[Saved data entries]
---------------
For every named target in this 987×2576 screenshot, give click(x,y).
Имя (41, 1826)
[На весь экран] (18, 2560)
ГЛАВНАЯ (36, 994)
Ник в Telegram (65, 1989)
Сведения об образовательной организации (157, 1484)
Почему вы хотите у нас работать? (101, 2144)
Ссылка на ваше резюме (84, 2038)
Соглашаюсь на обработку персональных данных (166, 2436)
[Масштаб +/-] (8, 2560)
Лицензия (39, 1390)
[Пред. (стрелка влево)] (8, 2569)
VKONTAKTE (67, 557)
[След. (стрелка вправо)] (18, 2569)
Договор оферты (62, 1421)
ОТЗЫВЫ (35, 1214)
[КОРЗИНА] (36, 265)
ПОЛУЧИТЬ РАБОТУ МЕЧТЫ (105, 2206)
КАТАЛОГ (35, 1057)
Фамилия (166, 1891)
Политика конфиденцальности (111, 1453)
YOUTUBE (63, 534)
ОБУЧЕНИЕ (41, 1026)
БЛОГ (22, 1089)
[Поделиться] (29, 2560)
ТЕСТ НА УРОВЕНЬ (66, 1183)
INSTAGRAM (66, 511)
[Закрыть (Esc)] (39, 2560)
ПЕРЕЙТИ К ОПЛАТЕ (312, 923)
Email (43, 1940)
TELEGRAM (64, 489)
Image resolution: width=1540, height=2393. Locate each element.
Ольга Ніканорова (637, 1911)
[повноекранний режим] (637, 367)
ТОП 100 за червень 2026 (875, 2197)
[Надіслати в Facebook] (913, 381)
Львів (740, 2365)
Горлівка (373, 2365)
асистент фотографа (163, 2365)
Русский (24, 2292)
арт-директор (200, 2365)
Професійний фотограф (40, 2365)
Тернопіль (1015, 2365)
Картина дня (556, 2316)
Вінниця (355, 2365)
---------------
> Required action: Begin with the line that contains "БЛОГ (22, 1089)" and quote each line after it exactly, stopping after the last line of the data.

> Your solution:
БЛОГ (22, 1089)
[Поделиться] (29, 2560)
ТЕСТ НА УРОВЕНЬ (66, 1183)
INSTAGRAM (66, 511)
[Закрыть (Esc)] (39, 2560)
ПЕРЕЙТИ К ОПЛАТЕ (312, 923)
Email (43, 1940)
TELEGRAM (64, 489)
Image resolution: width=1540, height=2393. Locate each element.
Ольга Ніканорова (637, 1911)
[повноекранний режим] (637, 367)
ТОП 100 за червень 2026 (875, 2197)
[Надіслати в Facebook] (913, 381)
Львів (740, 2365)
Горлівка (373, 2365)
асистент фотографа (163, 2365)
Русский (24, 2292)
арт-директор (200, 2365)
Професійний фотограф (40, 2365)
Тернопіль (1015, 2365)
Картина дня (556, 2316)
Вінниця (355, 2365)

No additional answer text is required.